I went to a memorial service for a friend today. He was a husband and father, and an exceptionally good one, on both counts. A lot of what I have learned about working with children came from his example. He was gifted in the art of validation: he would listen without agenda to a young person’s feelings and reflect them back, then help to come up with solutions that worked for everyone. In the four years that we worked together, in a residential facility with some of the most “difficult” and “troubled” children in the state, I never saw him lose his patience (perhaps because he also knew when it was time to walk away or to seek help).
Working in this field can give a lot of people the idea that maybe they don’t want children of their own. But it can also instill, or reinforce, the foundation from which a parent can bring these skills home, to the benefit of their own kids and to parents all around them. My friend was an example of the latter (I am fortunate to know others as well).
It can be difficult for a “parenting expert,” regardless of one’s knowledge of child development and strategies for turning conflict into cooperation, struggle into growth, to make these skills translate to their own parenting. I often say that I forget to take these skills home sometimes to my own kids, in my own home.

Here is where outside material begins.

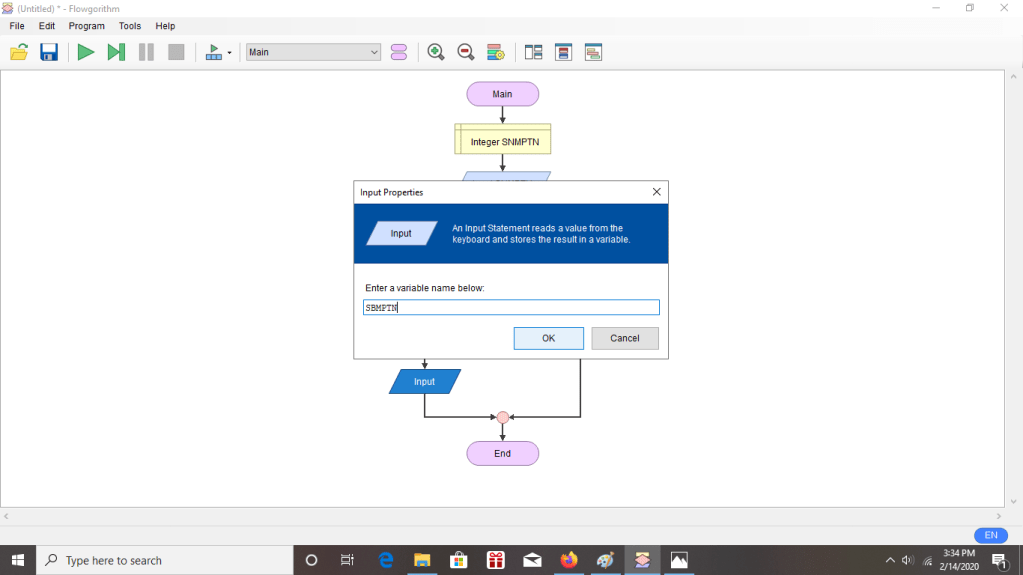Viewport: 1023px width, 575px height.
Task: Click the Zoom In magnifier icon
Action: click(x=436, y=52)
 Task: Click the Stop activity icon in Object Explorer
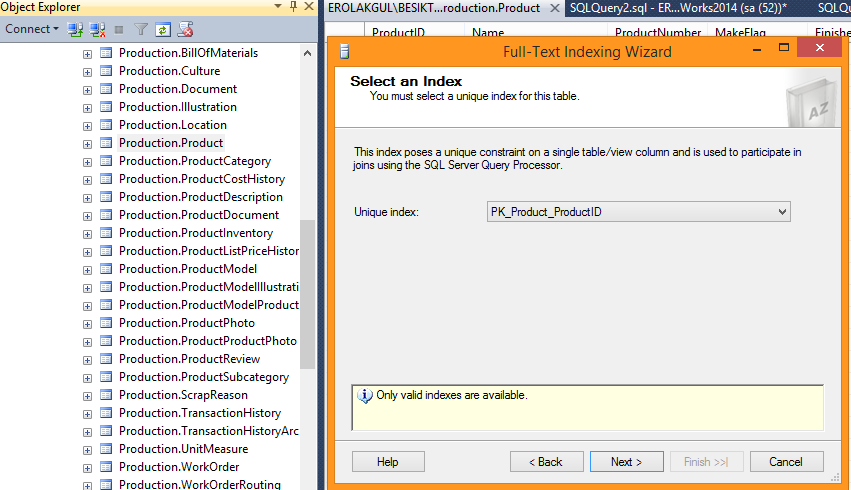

This is why the cobbler’s children have no shoes.
When I am in these moments, I often think of what my friend has taught me about the virtue of really listening. He would sit with an escalated child, through minutes and sometimes hours of rage, confusion and hurt, and that child would come to know that he was there as a witness, validating his or her feelings and holding out quietly for the time when they would be able to move on together.
I try to do this. In some cases I am more successful than others. Sometimes I picture my friend next to me, helping me find the strength to lend to the child.
I’ll miss you, friend. But I’ve got that.